Wer reinkommt, ist drin

Junge Galeristen wollen den Kunststandort München über die Stadtgrenzen bekannter machen. Das Rezept: Internationale Kooperationen und ein neues Galerienwochende. Ein Bericht

"Mir kommt es ein bisschen so vor, als ob Sie hier mit Papas Mercedes vorfahren", sagte die Galeristin Gudrun Spielvogel zu Johannes Sperling in einem Streitgespräch, das die Münchner "Abendzeitung" abgedruckt hat. Sperling gehört zu den Mitorganisatoren von Various Others, dem Galerienwochenende in München. Eigentlich müsste man genauer sagen, einem Galerienwochenende. Denn in der bayerischen Hauptstadt gibt es außerdem noch die Open Art. 

Sperling, junger Galerist, gründete den "Verein zur Förderung der Außenwirkung Münchens als Kunststandort", und damit hänge er sich an die Open Art, findet Spielvogel. Daher der Mercedes-Vergleich. "Im Grunde ist alles schon da", sagt sie. Damit meint sie: die Infrastrukturen, die Sammler. 

Johannes Sperling ist sich da nicht so sicher, deshalb hat er mit Stefan Fuchs, Tim Geissler, Matthias Kunz, Leo Lencses, Jo van de Loo und Nina Neuper Various Others gestartet.
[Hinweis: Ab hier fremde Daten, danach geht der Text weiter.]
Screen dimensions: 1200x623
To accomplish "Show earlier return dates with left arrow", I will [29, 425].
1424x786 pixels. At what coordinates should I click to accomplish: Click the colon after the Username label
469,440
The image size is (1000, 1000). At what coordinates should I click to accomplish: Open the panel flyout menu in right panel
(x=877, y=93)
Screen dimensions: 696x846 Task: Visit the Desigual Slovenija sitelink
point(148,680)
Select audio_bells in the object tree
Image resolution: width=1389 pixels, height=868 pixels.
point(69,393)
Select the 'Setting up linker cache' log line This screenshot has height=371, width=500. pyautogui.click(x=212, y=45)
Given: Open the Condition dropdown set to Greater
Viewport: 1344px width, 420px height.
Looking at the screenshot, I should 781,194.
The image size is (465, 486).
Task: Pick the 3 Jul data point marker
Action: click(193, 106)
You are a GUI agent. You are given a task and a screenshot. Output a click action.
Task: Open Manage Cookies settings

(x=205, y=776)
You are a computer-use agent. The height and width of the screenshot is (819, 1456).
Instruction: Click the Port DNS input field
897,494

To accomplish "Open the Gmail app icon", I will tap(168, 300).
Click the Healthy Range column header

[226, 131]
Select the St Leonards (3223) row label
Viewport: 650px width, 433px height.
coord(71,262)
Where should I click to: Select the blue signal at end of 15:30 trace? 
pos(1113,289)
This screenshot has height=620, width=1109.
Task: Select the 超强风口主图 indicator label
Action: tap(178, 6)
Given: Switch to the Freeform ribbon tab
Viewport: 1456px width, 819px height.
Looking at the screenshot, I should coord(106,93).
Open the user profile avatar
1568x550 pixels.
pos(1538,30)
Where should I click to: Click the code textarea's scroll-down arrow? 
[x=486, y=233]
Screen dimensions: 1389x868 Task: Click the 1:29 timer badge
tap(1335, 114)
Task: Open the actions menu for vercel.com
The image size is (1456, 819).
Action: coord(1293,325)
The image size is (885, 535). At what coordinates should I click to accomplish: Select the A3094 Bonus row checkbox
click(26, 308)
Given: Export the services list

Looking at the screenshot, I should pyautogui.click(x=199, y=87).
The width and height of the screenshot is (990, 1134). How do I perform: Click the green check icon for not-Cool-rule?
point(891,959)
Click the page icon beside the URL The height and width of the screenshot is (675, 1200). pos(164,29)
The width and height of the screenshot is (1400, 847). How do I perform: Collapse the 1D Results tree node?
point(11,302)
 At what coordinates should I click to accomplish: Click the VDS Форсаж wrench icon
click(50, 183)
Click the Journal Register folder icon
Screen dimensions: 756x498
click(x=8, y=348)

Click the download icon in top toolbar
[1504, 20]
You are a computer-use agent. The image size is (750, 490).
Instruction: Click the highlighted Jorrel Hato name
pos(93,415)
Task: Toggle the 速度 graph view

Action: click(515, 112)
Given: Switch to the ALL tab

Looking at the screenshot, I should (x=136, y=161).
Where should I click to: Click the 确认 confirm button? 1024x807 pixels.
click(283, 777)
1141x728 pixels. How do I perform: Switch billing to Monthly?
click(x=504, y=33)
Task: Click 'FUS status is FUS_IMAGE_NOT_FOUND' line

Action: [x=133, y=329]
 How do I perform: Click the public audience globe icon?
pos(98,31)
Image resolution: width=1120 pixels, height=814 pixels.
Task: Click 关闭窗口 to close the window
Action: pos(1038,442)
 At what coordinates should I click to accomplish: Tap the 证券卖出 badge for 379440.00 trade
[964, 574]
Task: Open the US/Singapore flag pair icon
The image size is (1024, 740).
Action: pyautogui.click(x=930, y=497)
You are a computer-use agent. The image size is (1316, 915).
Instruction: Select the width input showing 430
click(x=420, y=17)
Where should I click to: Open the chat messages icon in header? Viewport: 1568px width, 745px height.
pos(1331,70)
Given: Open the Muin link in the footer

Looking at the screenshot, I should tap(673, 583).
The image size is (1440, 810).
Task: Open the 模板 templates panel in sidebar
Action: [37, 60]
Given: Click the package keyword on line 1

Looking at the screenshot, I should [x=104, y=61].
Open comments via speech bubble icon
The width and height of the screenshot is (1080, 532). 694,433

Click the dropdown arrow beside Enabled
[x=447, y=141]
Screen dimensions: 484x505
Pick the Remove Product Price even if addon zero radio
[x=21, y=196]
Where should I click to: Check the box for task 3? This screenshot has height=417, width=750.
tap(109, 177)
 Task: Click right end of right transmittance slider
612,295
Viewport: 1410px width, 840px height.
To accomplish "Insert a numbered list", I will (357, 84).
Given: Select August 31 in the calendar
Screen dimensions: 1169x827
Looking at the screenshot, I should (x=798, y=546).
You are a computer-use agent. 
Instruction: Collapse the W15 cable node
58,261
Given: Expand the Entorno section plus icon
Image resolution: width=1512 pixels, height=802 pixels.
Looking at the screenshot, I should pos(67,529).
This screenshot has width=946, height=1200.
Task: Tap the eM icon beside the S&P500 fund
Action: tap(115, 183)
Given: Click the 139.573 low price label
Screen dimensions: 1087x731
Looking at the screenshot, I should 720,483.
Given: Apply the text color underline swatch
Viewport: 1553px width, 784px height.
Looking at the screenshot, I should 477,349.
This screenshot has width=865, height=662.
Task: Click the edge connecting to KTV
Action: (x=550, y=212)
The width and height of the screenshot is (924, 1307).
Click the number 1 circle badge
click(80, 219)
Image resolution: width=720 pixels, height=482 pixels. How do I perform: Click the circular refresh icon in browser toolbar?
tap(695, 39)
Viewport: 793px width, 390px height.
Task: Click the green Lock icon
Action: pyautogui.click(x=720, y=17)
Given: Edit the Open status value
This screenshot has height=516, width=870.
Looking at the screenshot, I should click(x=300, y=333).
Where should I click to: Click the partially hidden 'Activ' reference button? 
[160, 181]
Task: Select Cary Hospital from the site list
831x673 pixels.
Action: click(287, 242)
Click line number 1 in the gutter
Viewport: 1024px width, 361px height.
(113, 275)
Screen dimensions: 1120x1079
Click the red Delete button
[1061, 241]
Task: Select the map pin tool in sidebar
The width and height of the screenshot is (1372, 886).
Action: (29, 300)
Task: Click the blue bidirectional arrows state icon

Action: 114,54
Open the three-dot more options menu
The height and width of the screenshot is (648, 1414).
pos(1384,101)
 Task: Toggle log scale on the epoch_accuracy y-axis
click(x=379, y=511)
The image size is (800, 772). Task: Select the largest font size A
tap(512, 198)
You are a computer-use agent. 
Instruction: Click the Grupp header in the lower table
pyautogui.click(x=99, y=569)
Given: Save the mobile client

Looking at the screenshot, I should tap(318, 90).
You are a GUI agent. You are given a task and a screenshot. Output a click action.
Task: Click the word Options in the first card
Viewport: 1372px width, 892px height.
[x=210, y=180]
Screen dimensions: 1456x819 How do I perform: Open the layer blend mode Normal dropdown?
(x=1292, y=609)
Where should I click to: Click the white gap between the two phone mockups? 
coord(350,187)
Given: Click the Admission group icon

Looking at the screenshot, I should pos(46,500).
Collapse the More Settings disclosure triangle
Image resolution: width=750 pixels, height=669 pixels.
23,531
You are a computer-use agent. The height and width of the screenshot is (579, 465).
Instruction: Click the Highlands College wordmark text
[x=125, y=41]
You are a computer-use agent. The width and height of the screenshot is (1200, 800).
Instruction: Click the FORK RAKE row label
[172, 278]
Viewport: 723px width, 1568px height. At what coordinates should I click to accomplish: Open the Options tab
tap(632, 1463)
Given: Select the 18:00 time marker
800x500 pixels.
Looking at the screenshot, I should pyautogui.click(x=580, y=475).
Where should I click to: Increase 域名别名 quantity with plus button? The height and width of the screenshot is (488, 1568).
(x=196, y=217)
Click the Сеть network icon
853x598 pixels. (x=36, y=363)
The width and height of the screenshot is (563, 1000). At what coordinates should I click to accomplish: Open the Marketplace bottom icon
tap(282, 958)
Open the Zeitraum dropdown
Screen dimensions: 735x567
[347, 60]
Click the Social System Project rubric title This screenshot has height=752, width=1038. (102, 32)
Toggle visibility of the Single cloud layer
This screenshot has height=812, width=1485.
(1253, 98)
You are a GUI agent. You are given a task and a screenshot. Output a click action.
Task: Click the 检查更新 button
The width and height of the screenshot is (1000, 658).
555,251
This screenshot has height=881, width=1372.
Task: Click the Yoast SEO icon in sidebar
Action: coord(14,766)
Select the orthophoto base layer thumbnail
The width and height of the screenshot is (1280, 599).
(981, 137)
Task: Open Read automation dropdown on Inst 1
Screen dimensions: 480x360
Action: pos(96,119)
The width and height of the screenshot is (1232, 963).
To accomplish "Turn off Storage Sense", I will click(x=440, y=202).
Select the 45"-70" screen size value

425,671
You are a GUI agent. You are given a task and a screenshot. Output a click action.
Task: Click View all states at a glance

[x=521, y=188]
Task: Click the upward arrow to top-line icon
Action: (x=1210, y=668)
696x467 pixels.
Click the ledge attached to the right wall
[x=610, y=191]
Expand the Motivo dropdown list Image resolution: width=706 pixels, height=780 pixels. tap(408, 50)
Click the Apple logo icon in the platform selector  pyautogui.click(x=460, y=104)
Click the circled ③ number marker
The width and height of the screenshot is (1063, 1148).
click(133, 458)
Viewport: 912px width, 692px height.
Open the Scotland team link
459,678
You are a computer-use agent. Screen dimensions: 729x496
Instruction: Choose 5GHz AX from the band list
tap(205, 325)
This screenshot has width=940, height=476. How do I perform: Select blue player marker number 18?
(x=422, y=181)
Außerdem sind die Institutionen und Projekträume mit von der Partie. Klar, man könne schon bei Open Art reinkommen, aber wenn er da mitmacht, sei er "einer von vielleicht vierzig Namen, von denen meine Kunden 35 nicht kennen", sagt er. 

Also besser weniger, besser internationaler, denn es muss ja nicht jeder drin sein. Das Konzept von Various Others sieht so aus: Ähnlich wie bei Condo in London und Okey Dokey im Rheinland werden internationale Galerien eingeladen.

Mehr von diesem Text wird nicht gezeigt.